Il y a des personnes qui, devant la situation dépriment, qu’avez-vous envie de leur dire ?
Le changement climatique, je vis avec au quotidien. Quand on prend conscience de ses enjeux, on peut être triste, en colère, se sentir impuissant, ou chercher qui blâmer pour cette situation ; ce sont des émotions qui ressemblent aussi à celles d’une forme de deuil. C’est pourquoi il est important d’avoir des espaces pour partager ses émotions. La prise de conscience climatique est difficile à porter seul. Rejoindre un collectif et mener des actions concrètes qui portent leurs fruits permet de construire des émotions positives, du fait du partage, d'être fier du travail collectif et de contribuer, à son échelle, à des transformations profondes. Il y a des choses formidables qui sortent des collectifs. L’association australienne de psychologie a mis en ligne des ressources précieuses sur la façon d’aborder les émotions liées aux enjeux climatiques, pour les adultes comme pour les enfants. Ce que j’en retiens c’est qu’il faut dire la vérité, mais aussi montrer qu’on n’est pas démunis, qu’il y a des options pour agir, que les leviers d’action existent et que chaque choix compte.
Quels sont ces leviers ? Quelles seraient les priorités individuelles selon vous ?
Comme j’aime les chiffres, je conseillerais d’abord de faire son propre bilan carbone pour connaître son empreinte, c’est très éclairant (voir par exemple https://nosgestesclimat.fr/). Ensuite chacun peut agir rapidement sur son assiette en réduisant les aliments qui ont le plus d’impact sur le climat (comme la viande rouge et les produits laitiers) et en favorisant, parmi ce qu’on aime, les aliments issus de pratiques agricoles respectueuses du climat. Pour se déplacer au quotidien, on peut redécouvrir le plaisir de faire du vélo, la marche à pied ou les transports en commun et agir collectivement pour installer des locaux à vélo sécurisés dans les immeubles, créer des voies apaisées autour des écoles pour sécuriser les déplacements des enfants. Enfin, on peut aussi s’approprier les connaissances vis-à-vis du changement climatique et ses impacts pour le territoire où l’on vit, pour des endroits qui nous tiennent à cœur : quelle est la réalité déjà à l'œuvre? Quelles sont les évolutions à venir Le site de Météo France HD permet par exemple facilement d’explorer les changements récents et à venir et réfléchir à ce qu’on souhaite faire pour en limiter les conséquences, pour ne pas être “hors sol”.
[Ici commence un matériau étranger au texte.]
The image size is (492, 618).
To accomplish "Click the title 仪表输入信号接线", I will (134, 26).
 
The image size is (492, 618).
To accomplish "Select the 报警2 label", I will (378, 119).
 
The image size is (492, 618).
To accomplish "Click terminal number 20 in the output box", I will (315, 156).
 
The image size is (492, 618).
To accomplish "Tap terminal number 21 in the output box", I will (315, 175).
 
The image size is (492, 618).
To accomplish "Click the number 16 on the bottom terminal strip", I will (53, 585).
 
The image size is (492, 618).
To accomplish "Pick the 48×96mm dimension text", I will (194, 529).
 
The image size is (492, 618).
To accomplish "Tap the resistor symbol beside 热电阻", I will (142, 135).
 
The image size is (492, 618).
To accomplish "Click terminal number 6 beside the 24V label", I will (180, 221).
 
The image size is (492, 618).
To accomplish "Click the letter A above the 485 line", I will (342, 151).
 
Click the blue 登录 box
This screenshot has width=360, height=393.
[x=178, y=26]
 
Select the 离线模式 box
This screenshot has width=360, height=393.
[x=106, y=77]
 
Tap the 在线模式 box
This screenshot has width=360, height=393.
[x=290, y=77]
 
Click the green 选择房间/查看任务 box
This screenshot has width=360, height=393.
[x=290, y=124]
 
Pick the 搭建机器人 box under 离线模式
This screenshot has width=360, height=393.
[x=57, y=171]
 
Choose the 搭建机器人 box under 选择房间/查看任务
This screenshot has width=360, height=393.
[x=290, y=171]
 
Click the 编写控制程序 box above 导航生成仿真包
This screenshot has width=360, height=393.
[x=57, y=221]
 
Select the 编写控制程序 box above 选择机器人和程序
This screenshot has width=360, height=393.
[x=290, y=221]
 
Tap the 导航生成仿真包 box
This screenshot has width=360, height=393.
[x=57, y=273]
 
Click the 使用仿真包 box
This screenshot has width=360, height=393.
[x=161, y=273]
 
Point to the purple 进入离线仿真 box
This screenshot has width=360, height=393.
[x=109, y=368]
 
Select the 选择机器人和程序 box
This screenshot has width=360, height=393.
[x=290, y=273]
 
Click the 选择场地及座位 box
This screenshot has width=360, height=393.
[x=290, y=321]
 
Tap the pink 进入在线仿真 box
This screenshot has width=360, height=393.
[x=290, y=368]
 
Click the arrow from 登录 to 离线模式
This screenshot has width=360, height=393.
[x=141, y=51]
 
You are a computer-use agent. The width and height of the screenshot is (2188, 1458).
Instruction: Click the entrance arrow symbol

Et vous, quels sont vos récents petits pas pour le climat ?
Depuis l’été 2018, j’ai un vélo électrique ce qui me permet de faire tous mes déplacements quotidiens à bicyclette dans la grande banlieue parisienne autour du plateau de Saclay. Cela a changé mon rapport à mes déplacements, je pédale pour aller travailler, c’est un moment de plaisir, j’ai l’impression de mieux habiter les paysages et les endroits variés que je traverse, de vieillir moins vite aussi. En fait, je me sens plus en vie.